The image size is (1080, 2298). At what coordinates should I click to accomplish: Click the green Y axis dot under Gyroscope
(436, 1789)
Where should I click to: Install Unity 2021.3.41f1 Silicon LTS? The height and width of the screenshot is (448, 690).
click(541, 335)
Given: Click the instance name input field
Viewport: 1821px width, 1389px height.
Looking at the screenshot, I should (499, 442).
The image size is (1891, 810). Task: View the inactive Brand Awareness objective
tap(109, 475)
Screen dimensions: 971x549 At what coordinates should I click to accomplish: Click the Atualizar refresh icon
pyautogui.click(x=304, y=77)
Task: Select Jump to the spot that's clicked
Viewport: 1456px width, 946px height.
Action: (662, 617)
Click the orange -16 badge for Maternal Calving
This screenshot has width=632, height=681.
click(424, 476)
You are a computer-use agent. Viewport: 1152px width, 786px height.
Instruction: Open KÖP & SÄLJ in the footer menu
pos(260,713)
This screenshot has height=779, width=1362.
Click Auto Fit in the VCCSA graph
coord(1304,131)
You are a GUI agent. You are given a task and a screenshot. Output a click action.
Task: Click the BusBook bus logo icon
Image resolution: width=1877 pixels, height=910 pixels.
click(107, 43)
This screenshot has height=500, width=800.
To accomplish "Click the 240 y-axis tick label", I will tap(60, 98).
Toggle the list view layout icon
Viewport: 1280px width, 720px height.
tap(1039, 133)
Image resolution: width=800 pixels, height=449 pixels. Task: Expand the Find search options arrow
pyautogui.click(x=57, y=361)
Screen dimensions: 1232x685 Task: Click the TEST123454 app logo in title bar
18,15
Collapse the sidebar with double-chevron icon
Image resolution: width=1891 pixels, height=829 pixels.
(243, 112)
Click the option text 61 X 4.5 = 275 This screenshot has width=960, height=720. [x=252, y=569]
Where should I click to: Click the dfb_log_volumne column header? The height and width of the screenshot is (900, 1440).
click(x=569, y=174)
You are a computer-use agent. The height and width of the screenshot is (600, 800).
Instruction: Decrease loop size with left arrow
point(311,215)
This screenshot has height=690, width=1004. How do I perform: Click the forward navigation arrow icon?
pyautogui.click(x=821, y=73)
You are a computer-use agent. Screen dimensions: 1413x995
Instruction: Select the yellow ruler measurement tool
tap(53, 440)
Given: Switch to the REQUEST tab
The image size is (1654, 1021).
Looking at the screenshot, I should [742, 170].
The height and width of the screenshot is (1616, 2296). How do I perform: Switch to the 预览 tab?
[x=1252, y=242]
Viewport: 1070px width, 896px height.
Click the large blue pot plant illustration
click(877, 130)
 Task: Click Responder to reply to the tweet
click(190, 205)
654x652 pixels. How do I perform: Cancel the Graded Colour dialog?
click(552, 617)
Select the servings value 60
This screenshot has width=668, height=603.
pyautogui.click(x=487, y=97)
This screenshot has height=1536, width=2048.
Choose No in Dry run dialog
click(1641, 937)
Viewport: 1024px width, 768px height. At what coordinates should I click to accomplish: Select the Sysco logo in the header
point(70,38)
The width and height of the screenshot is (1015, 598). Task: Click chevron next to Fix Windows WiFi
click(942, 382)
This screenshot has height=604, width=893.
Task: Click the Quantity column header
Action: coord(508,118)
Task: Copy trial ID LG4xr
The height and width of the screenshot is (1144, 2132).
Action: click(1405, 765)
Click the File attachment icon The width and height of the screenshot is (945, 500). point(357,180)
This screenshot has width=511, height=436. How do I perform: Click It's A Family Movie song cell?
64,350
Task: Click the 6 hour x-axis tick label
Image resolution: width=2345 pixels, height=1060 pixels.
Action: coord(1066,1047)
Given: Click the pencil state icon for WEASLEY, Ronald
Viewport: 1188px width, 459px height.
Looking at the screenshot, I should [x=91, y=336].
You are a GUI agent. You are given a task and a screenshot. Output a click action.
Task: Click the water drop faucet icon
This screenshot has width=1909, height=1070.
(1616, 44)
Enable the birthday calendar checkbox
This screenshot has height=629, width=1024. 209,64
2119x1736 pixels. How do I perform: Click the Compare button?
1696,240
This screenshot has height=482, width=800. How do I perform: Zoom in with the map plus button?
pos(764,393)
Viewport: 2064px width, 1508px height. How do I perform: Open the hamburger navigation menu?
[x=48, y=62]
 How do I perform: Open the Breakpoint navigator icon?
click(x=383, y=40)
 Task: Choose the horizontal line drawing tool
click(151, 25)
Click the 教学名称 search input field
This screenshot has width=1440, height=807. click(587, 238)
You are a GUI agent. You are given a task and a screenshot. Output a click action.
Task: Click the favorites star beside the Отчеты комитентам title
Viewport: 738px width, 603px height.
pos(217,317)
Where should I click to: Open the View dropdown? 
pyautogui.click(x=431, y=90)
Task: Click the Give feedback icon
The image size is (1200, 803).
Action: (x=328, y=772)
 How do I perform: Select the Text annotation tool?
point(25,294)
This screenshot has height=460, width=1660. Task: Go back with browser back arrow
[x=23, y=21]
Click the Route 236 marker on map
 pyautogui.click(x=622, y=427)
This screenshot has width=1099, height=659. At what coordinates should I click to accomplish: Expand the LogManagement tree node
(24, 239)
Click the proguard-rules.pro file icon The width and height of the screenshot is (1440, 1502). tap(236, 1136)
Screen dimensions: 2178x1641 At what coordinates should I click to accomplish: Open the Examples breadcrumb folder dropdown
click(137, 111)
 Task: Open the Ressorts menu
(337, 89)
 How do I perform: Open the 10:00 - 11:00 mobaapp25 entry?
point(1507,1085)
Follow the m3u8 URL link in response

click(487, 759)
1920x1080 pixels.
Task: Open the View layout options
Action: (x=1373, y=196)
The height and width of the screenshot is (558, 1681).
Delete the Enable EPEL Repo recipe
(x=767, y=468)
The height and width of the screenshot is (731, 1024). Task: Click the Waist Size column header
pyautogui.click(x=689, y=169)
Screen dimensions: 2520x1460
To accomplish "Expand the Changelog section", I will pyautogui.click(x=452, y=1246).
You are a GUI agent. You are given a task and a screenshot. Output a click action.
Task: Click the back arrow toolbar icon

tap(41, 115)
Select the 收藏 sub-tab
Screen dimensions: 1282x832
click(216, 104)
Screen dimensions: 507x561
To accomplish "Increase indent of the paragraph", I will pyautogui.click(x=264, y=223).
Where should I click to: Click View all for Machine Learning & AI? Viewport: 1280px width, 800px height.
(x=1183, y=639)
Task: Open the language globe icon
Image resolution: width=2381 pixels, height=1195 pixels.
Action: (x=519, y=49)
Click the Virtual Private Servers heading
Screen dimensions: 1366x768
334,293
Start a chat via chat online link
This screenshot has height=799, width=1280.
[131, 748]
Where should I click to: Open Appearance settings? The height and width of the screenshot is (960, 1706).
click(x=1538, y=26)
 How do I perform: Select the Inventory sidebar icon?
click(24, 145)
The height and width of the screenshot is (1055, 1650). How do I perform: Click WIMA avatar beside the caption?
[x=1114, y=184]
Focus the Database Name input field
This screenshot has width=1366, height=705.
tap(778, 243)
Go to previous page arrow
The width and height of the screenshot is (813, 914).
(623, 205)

___

AIM — Rewrite everything from the line containing "Screen dimensions: 1232x685" down to the line containing "Click the option", requests included, shifting every coordinate in the answers by adding 113 to it.

EXERCISE OUTPUT —
Screen dimensions: 1232x685 Task: Click the TEST123454 app logo in title bar
131,128
Collapse the sidebar with double-chevron icon
Image resolution: width=1891 pixels, height=829 pixels.
(356, 225)
Click the option text 61 X 4.5 = 275 This screenshot has width=960, height=720. [x=365, y=682]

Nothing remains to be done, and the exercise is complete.